Acne & Treatment

What is acne?

Acne vulgaris is one of the most commonly known skin complaints, affecting almost 8 out of 10 people at some point in their lives. It usually affects teenagers and can persist into adulthood as well.

Although we are not exactly sure why acne occurs, we believe it is caused by a combination of factors such as:

  • Excess sebum
  • The plugging of follicles or pores
  • The presence of bacteria
  • Inflammation

There is no evidence to suggest that acne is caused by eating greasy foods or by not washing enough. But studies have shown that people with acne do tend to have increased levels of certain hormones. These can cause the sebaceous glands to grow larger and overproduce oil.

Treatment for acne

Treatment for acne usually takes two forms:

1. Control of active acne

Acne can appear as red spots, blackheads, whiteheads and pustules. Depending on the severity of the condition, Dr Joey uses a combination of creams and oral medications in his treatment regimes.
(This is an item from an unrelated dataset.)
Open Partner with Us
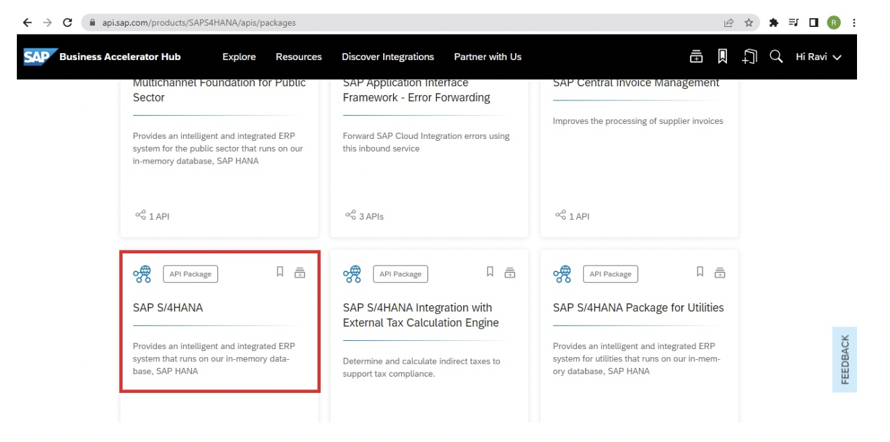 487,57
  • Isotretinoin (Roaccutane, Accutane)

One example of a highly effective treatment used is isotretinoin, also known as Roaccutane or Accutane. It is a capsule taken daily for 4 to 6 months and is suitable for patients with severe acne that has not cleared with other treatments such as antibiotics. Isotretinoin is not suitable for every patient and Dr Joey Lai-Cheong will discuss with you in detail at the time of the consultation.

  • Hormonal treatment

Many women suffer from acne spots even in adulthood. These spots tend to be along the jawline, chin and cheeks and often flare up around the time of the period. In such patients, there might be a hormonal contribution to the acne. Many of these patients can be treated effectively with treatments that change the behaviour of the hormonal system such as the combined pill, spironolactone tablets and cyproterone acetate tablets.

2. Acne scarring treatment

  1. There are a variety of techniques that can be used to improve the visual impact of acne scars on both the face and body.
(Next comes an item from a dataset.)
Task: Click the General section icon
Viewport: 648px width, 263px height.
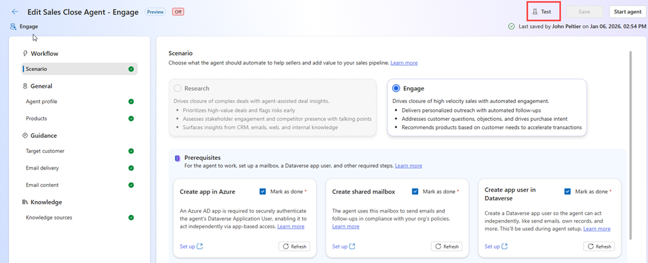Action: (x=25, y=86)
    On the face, acne scars tend to be atrophic which can give the skin a dented appearance. On the chest and back, acne scars tend to be thickened and are referred to ask keloid or hypertrophic scars.

    Facial acne scars can be improved using a technique called microneedling, dermaroller or collagen stimulation treatment. Medical microneedling involves making a series of small micropunctures in the skin. This skin is first numbed using a topical anaesthetic. The dermaroller is then gently rolled on the skin and the micropunctures are able to break down the scars to some extent as well as stimulate the fibroblasts in the skin to secrete collagen, which in turn plumps up the skin. Depending on the severity of the acne scars at least three sessions of medical microneedling are usually needed, at intervals of four to six weeks.

    Keloid scars on the body can be flattened with a steroid treatment which involves injecting a steroid solution directly into the scars. At least three treatment sessions are usually needed, at intervals of four to six weeks.